I mean, I think that's kind of, I mean, we talked about it earlier in this episode. I think Kate, you were like, it makes sense as if you were an AGI company, this is the strategy you would pursue. As yeah, it's kind of interesting, even though we can think about it and talk about it in those concrete terms, when it comes down to like the nitty gritty of machine learning, it's like, what do we even use to kind of measure progress against this? And no one really knows, I guess, you know, kind of you're indicating that it's like, well, we kind of fall back to this metric because we don't have anything else. Um, yeah, I kind of curious, Kate, how you think about that? I think there are, there's a number of different ways you can think about it.

One, we're always going to need new benchmarks to continue to have some targets we can solve for. So having a benchmark that hasn't been like, cracked, so to speak, is interesting. I don't know that that means it's more than a research curiosity, honestly, but there is something of value there.

There's something that we're measuring that models can't do today. Is that thing valuable? I don't know. The, we're really talking about solving puzzles with colored dots. How well can people who solve those puzzles with colored dots correlate to the different tasks outside of solving those puzzles? I'm not too sure.

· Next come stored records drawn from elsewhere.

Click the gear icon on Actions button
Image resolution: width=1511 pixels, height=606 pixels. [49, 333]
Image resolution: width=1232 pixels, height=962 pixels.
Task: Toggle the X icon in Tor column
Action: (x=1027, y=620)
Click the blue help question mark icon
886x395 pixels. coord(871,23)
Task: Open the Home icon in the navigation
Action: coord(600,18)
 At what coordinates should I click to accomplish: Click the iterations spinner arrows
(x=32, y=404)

I also think there's something wrong calling that a test for AGI because like, general is in the name. That task in that benchmark is very specific. It's like oddly specific. And it's one that humans can't do very well today either. So, you know, it doesn't quite resonate to me as a quote general intelligence where I think breadth is super important, um, if that's what we're really after.

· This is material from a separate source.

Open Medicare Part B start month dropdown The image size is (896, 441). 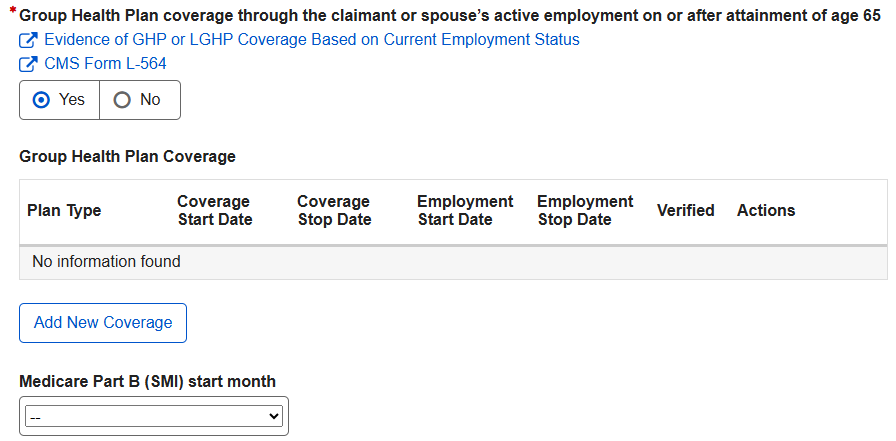154,416
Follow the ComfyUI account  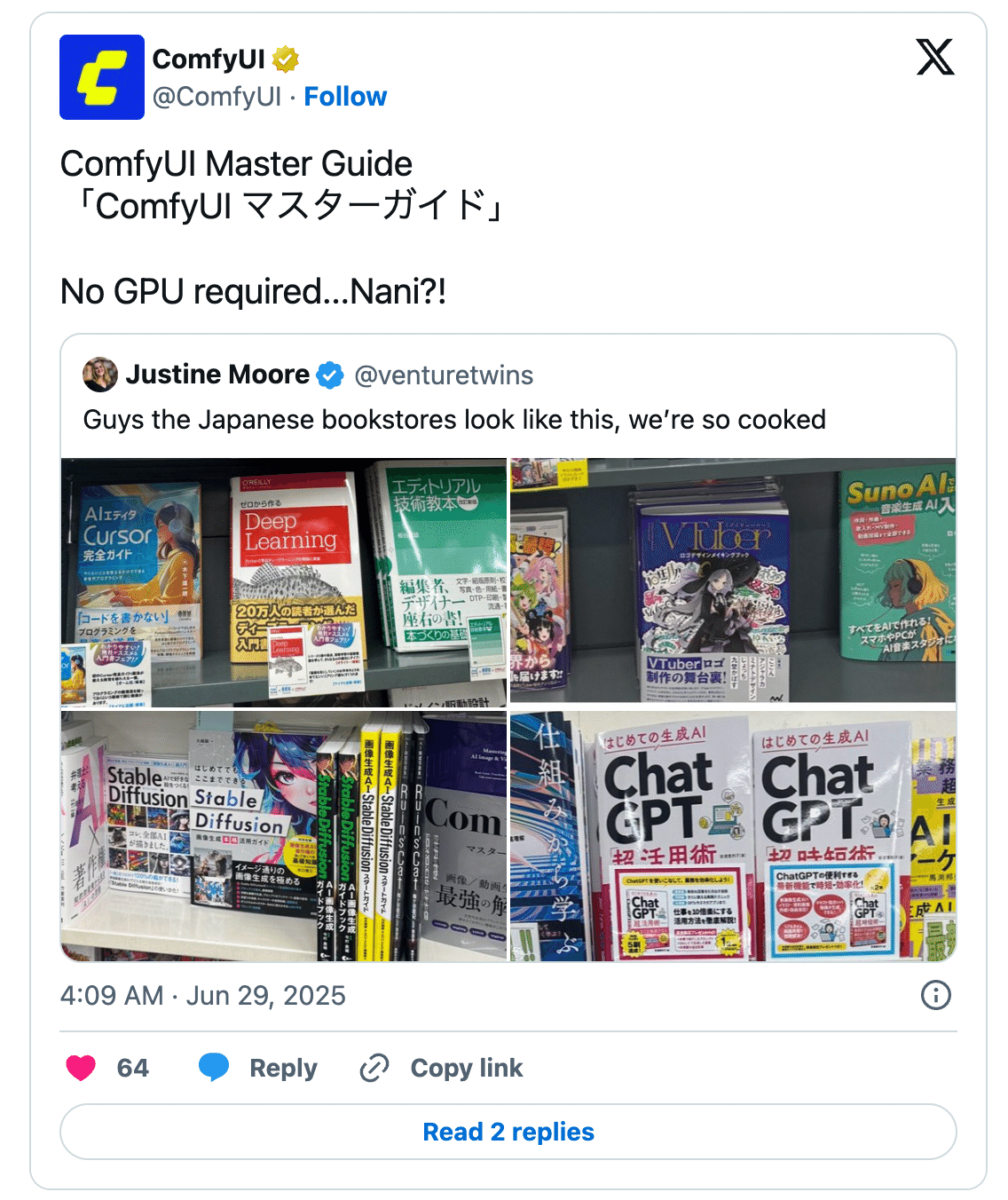click(345, 97)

Yeah, it almost feels like you need like the the pentathlon or something. It's got to be like a bunch of different tasks, I guess, in theory. Um, I guess Marina, do you, do you think, I was talking with a friend recently, I was like, I was like, do you think evals are just broken right now? Like, um, there's kind of a received wisdom that most of the market benchmarks or the understood benchmarks are all super saturated.

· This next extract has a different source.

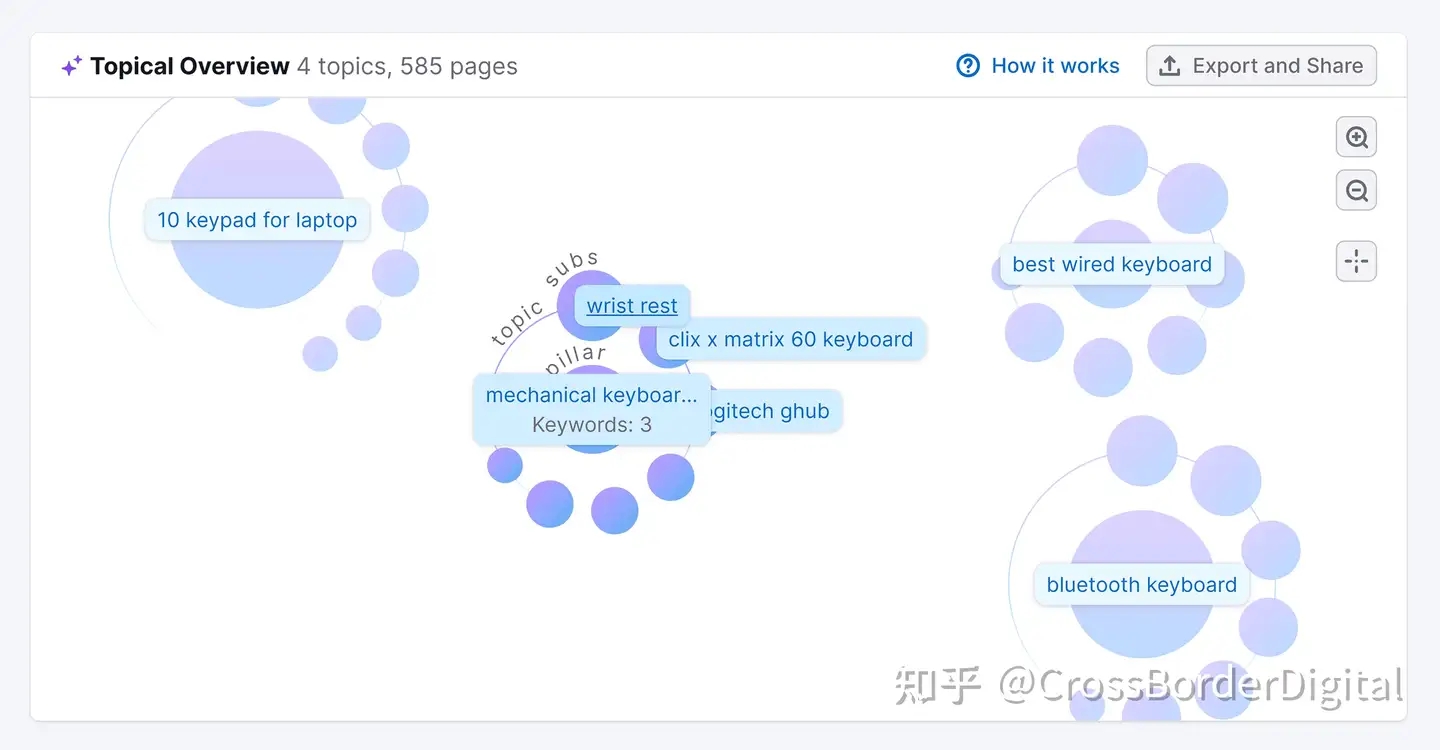Click the Topical Overview heading
Screen dimensions: 1440x750
(x=190, y=66)
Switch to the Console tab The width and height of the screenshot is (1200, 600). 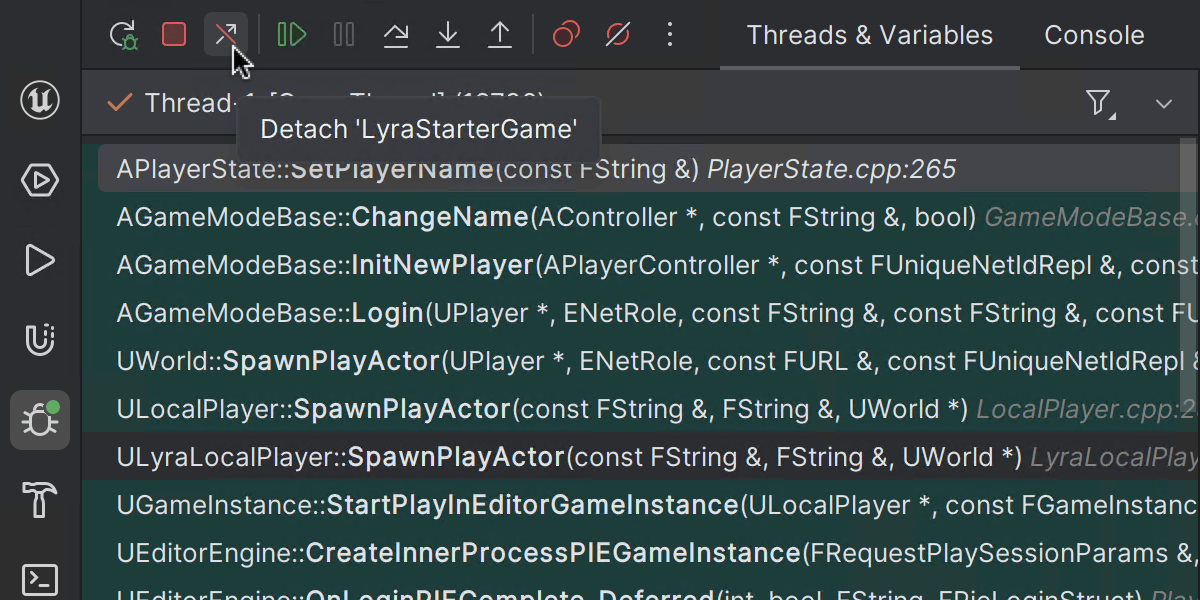pos(1094,35)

Um, and then like, it's very clear that the vibes evals, like you play around with it or like not. comprehensive in the way we want. And then so there's kind of this big blurry thing about like, well, what's the next generation evals that we think are going to be useful here? And how broken is it? Maybe I'm being too much of a pessimist.

It's a very hard thing to do. I mean, even this particular benchmark that we're talking about, it is one specific way to instantiate a few assumptions about intelligence that they said. I was refreshing my memory on what they had said.

And I was like, okay, there are objects and objects have goals. And there's something about the topology of space. Okay.

Yes, this is all. True, and this is one way to go there. It's certainly not a comprehensive way, but with research It's all about well, we got to have some instantiation of it or we're never gonna make any progress So I think you always have to take every benchmark with a grain of salt. A benchmark is not an actual measure of quality It's a proxy if you want to really get into ML speak quality is hidden, benchmark is observed.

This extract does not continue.